Verhandlungen Brexit und Irland: Die Frage nach der Grenze
Die ungelöste irische Grenzfrage blockiert weiterhin eine Brexit-Einigung. Theresa May könnte darüber stürzen – und Irland bereitet Notfallpläne vor.
„Eines Tages werden wir uns zwischen England und Europa entscheiden müssen“, schrieb der Dubliner Schriftsteller James Joyce vor hundert Jahren. Inzwischen hat sich Irland entschieden, und zwar für Europa. Aber Großbritannien ist immer noch der wichtigste Handelspartner, und mit Nordirland, das zum Vereinigten Königreich gehört, teilt man sich die Insel.
Die einst hochgesicherte Grenze zwischen Nordirland und der Republik Irland ist heute unsichtbar. Man merkt nur noch an den Verkehrsschildern, in welchem Land man sich befindet. Das soll auch nach dem Brexit, wenn das eine EU-Außengrenze wird, so bleiben.
Wie das praktisch gehen soll, ist aber seitdem ein Streitpunkt. Beim EU-Gipfel in dieser Woche soll vielleicht eine Lösung präsentiert werden. Es könnte auf eine Vereinbarung nach dem Muster des Vertrags von Le Touquet hinauslaufen.

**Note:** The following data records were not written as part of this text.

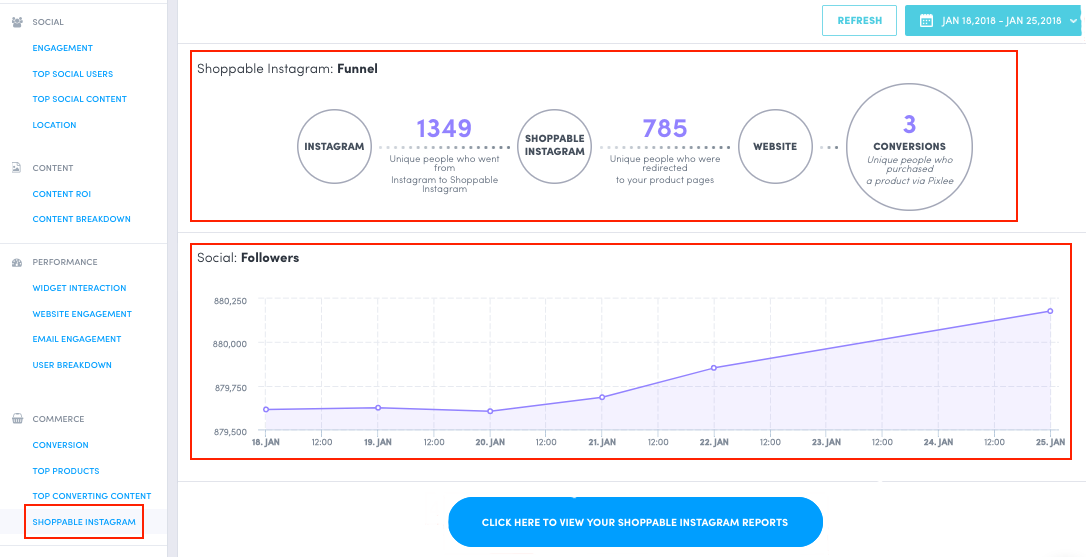Viewport: 1086px width, 557px height.
Task: Click the Content section document icon
Action: pyautogui.click(x=17, y=168)
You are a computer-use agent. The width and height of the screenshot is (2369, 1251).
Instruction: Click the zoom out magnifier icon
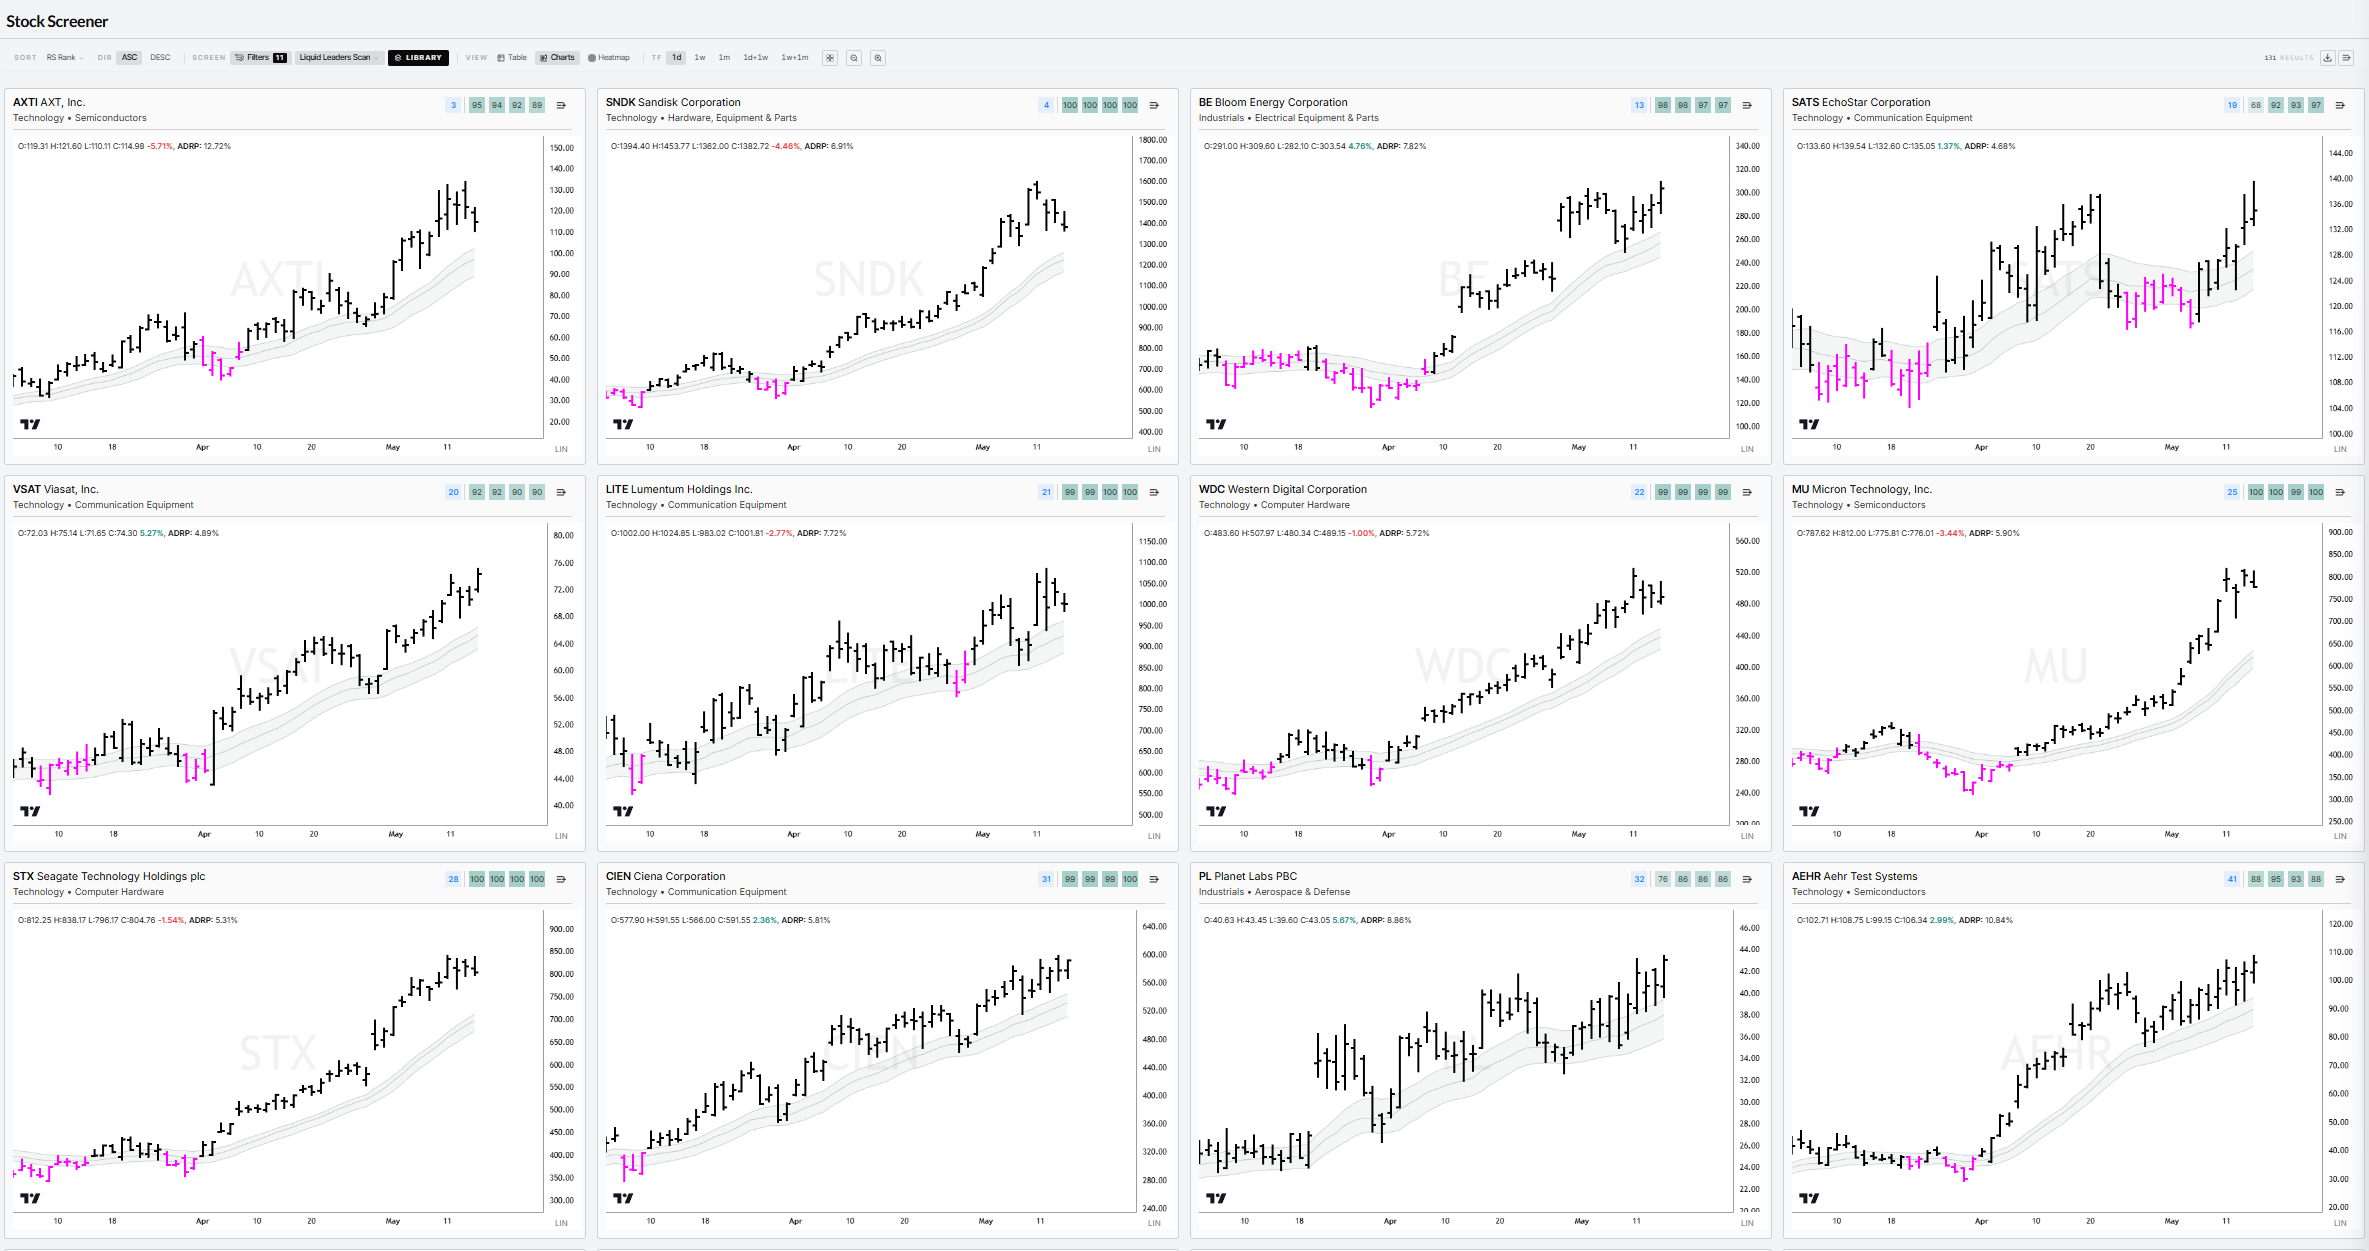854,58
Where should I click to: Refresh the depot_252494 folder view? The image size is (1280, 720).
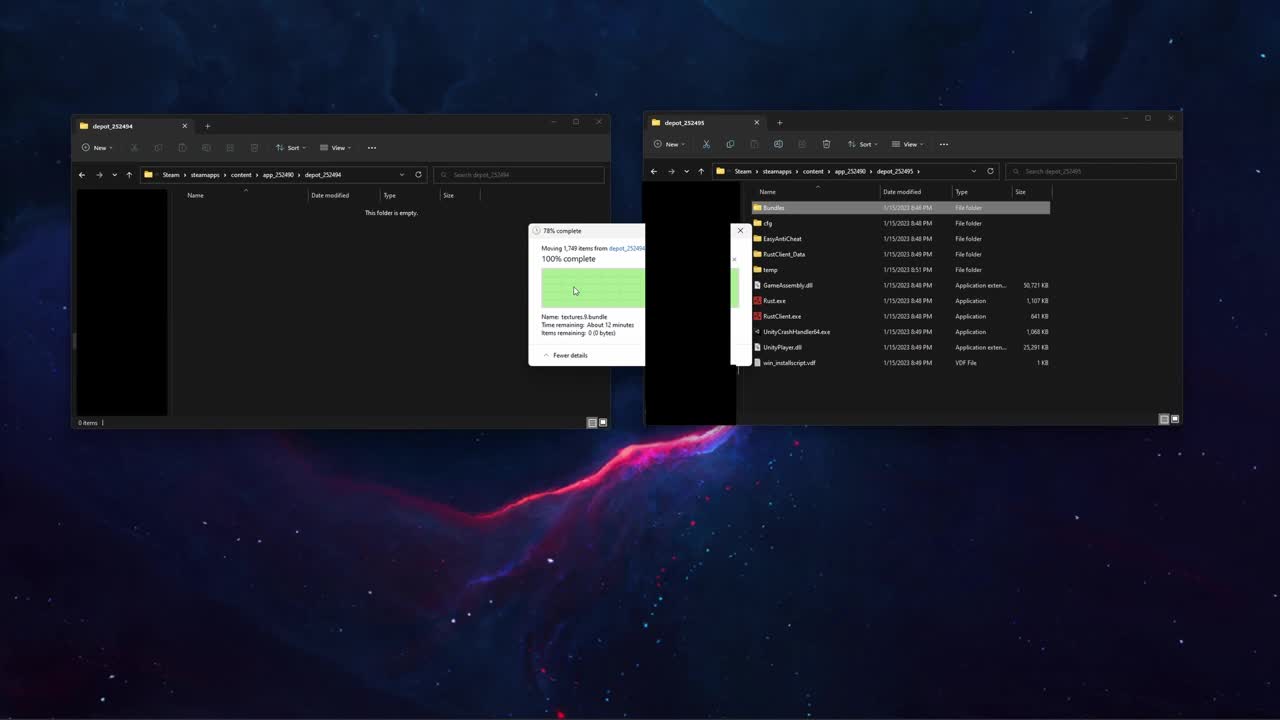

Dieser Vertrag, der im Mai 2000 zwischen Großbritannien und Frankreich geschlossen wurde, regelt die Einrichtung von französischen Grenzkontrollstellen in Großbritannien und von britischen Grenzkontrollen in Frankreich, jeweils dort, wo Kanaltunnelzüge und Autofähren starten.
Ein ähnliches Verfahren wird zwischen Irland und den USA praktiziert. Wer von Dublin oder Shannon in die USA fliegt, erledigt die Einreiseformalitäten bereits in Irland. Im Warteraum vor dem Einstieg befindet man sich de facto auf US-amerikanischem Boden, so dass man nach der Landung in den USA nicht mal seinen Pass vorzeigen muss.
Einigung ist ungewiss
Britische Brexit-Hardliner wie Iain Duncan Smith und Jacob Rees-Mogg könnten sich nun damit anfreunden, dass EU-Beamte in britischen Häfen stehen und britische Beamte die Einhaltung der EU-Regeln für den Export britischer Waren in die EU überwachen. Ob man sich im Detail darauf einigen kann, ist allerdings ungewiss. Die irische Regierung verlangt eine Notfallregelung, falls kein Deal zustande kommt oder das Parlament in London nicht mitspielt.
Die EU will, dass Nordirland in diesem Fall in der EU-Zollunion bleibt. Man bräuchte dann keine Grenze auf der irischen Insel – eine Zollgrenze würde zwischen Nordirland und dem Rest des Vereinigten Königreichs verlaufen. Das ist freilich für die Democratic Unionist Party (DUP), die protestantische und pro-britische größte Partei Nordirlands, unannehmbar. DUP-Chefin Arlene Foster hat gedroht, Theresa Mays Tory-Regierung zu Fall zu bringen, denn deren Parlamentsmehrheit hängt von den zehn DUP-Abgeordneten ab.
Den Brexit-Befürwortern in England geht die irische Grenzfrage auf die Nerven. Das Thema sei völlig unbedeutend, klagte Boris Johnson im Juni, als er noch Außenminister war: „Es ist einfach unglaublich, dass der Schwanz mit dem Hund wedeln darf.“ Wegen der Mehrheitsverhältnisse im Unterhaus glaubt die DUP, sie sei jetzt der Hund, aber sie bleibt Schwanz.
Sie setzte sich zwar lautstark für den Brexit ein, aber für die Brexit-Kampagne spielte Irland, Nord oder Süd, keine Rolle, die DUP auch nicht. Johnson und Rees-Mogg würden Nordirland und die DUP jederzeit opfern. Irlands Premierminister Leo Varadkar sagte, er frage lieber „die Premierministerin, wenn ich die Meinung der britischen Regierung hören will“.
Die hat aber bisher keinen Vorschlag zur Grenzfrage unterbreitet, der sowohl praktikabel als auch durchsetzungsfähig ist. Deshalb arbeitet die Regierung in Dublin an Notfallplänen, sollte es zu einem harten Brexit kommen. Ende November soll ein Ausschuss des Außenministeriums rund 40 notwendige Gesetzesänderungen vorlegen – es sei denn, beim EU-Gipfel in dieser Woche werden die Weichen für eine Lösung gestellt.